== Selected extract ==
"""

ROY PHILLIPS,

                  Grievant,

      v.

DOCKET NO. 99-PEDTA-307

WEST VIRGINIA PARKWAYS ECONOMIC
DEVELOPMENT AND TOURISM AUTHORITY,

                  Respondent.

D E C I S I O N


      Grievant, Roy Phillips, filed this grievance on May 6, 1999, alleging that, “false accusations and unwarranted disciplinary action taken against me”, and requesting that he be made whole and complete. The grievance was denied at level one on May 13, 1999, by Grievant's supervisor, William N. Blake, and at level two by Rick Deeds, on June 2, 1999. A level three hearing was conducted on June 24, 1999, and a decision denying the grievance was issued by the level three grievance evaluator, D. E. Lake, on July 20, 1999. Grievant appealed to level four on July 27, 1999, and a level four hearing was held on September 3, 1999, and May 5, 2000. Grievant was represented by Boyd Lilly, and the West Virginia Parkways Economic Development and Tourism Authority (“Parkways”) was represented by A. David Abrams, Jr., Esq.
SUMMARY OF EVIDENCE

Level Three Parkways Exhibits
Ex. 1 - Ex. 2 -
Level Four Parkways Exhibits

Ex. 1 -


Level Four Grievant Exhibits

Ex. 1 -


Testimony

      Parkways presented the testimony of William Blake, Steve Arthur, Terry Layton, Mike Arthur, Ray Garrett, and Steve Light. Grievant testified in his own behalf, and presented the testimony of Ray Garrett, Norman Jones, Steve Light, Bill Forrest, and George Snodgrass.

FINDINGS OF FACT

      
      I find, by a preponderance of the evidence, the following facts:
      1.      Grievant is employed by Parkways as a night watchman at Parkways' Chelyan facility. Grievant works 11 or 12 hour shifts, and is relieved at 7:00 a.m.
      2.      Grievant has security responsibility for the Chelyan maintenance compound. He also is on call as the only employee assigned to respond to accidents and maintenance emergencies on twelve (12) miles of the West Virginia Turnpike (“Turnpike”).
      3.      Parkways employees are not permitted to sleep on the job. West Virginia Parkways Personnel Policy II-4 recognizes sleeping on the job as a minor infraction. R. Ex. 2.      4.      On April 8, 1999, Grievant's foreman, Steve Arthur, arrived at work about 6:10 a.m., and found Grievant sleeping at his work site.
      5.      Grievant was in a room without windows, the lights were out, his boots were off, his feet propped up on a chair, and his head was laid back on a table with his eyes closed. Mr. Arthur turned on the lights, which consisted of six banks of flourescent lights each eight feet long and containing two flourescent tubes.

"""

== Given data ==
"""

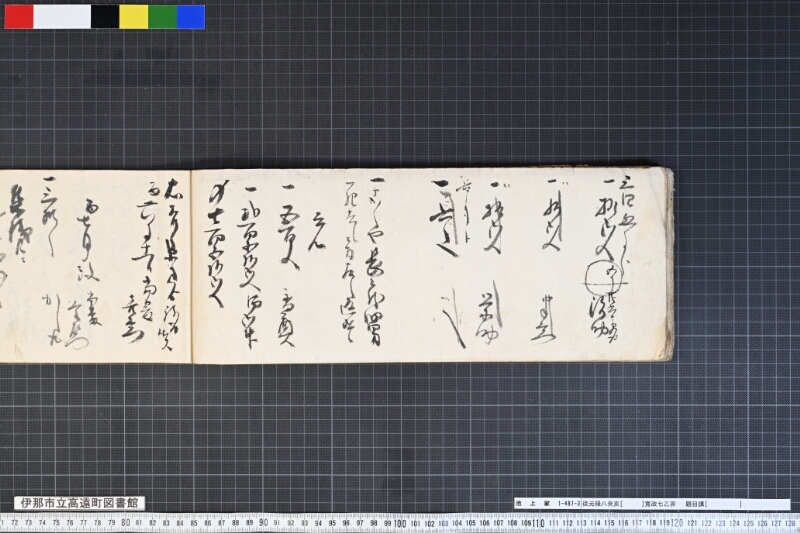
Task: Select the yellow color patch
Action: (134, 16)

"""
"""

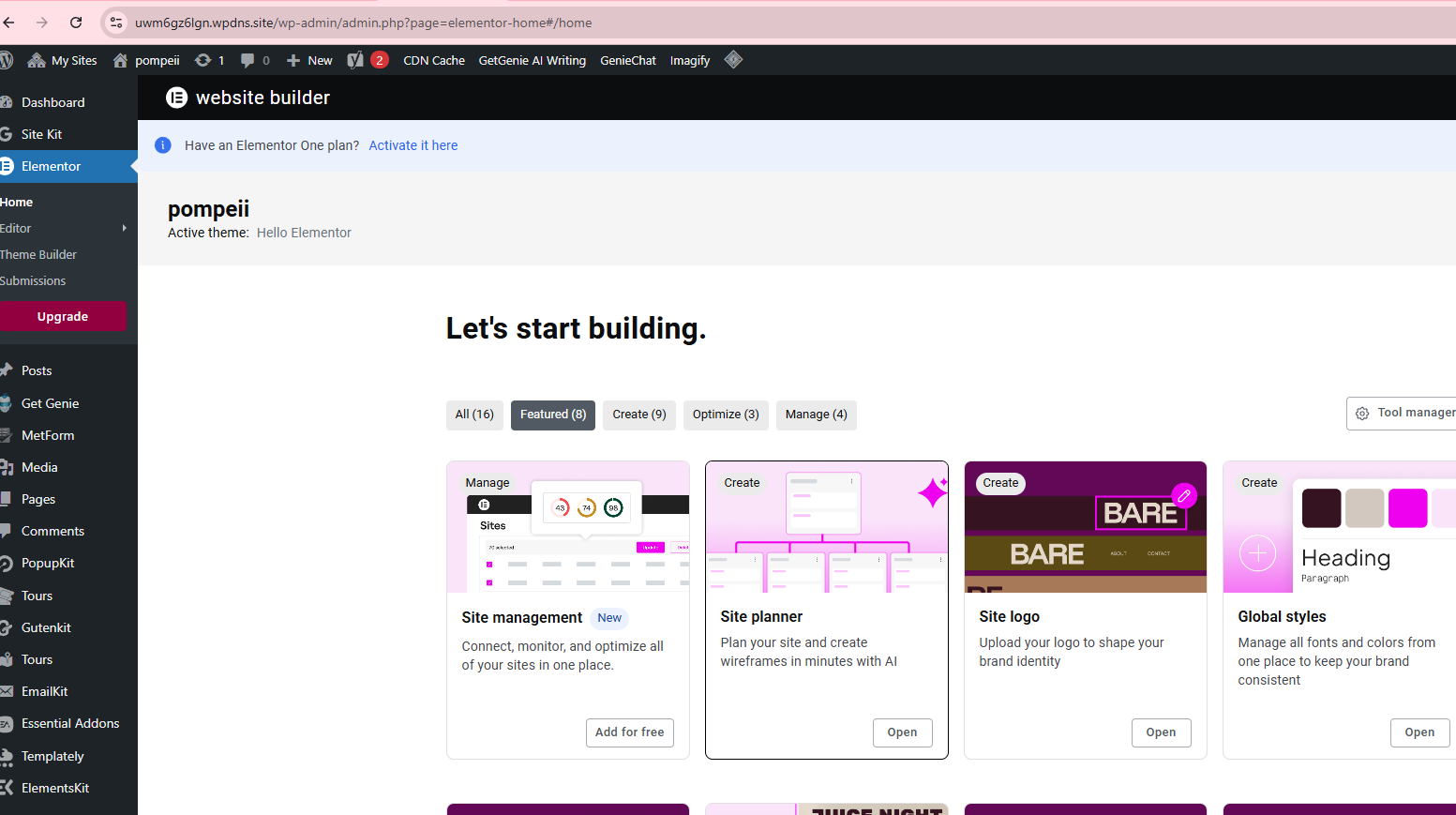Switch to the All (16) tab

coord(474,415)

"""
"""

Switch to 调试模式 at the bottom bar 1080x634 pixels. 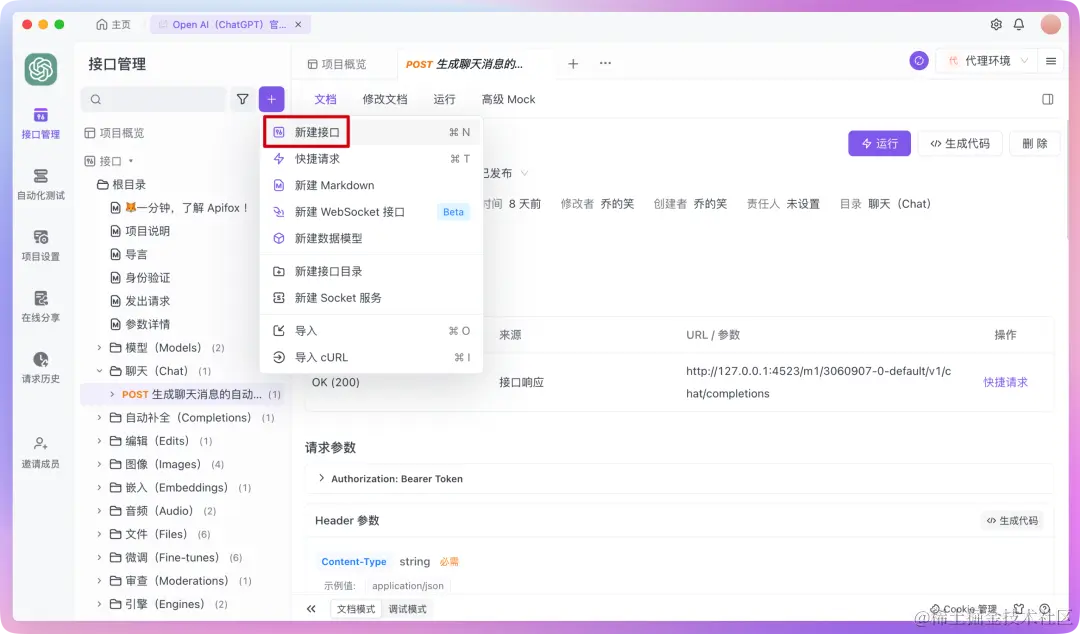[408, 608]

"""

Translate this sentence from the grievance decision above into Spanish: "Grievant has security responsibility for the Chelyan maintenance compound."

El reclamante tiene a su cargo la seguridad del complejo de mantenimiento de Chelyan.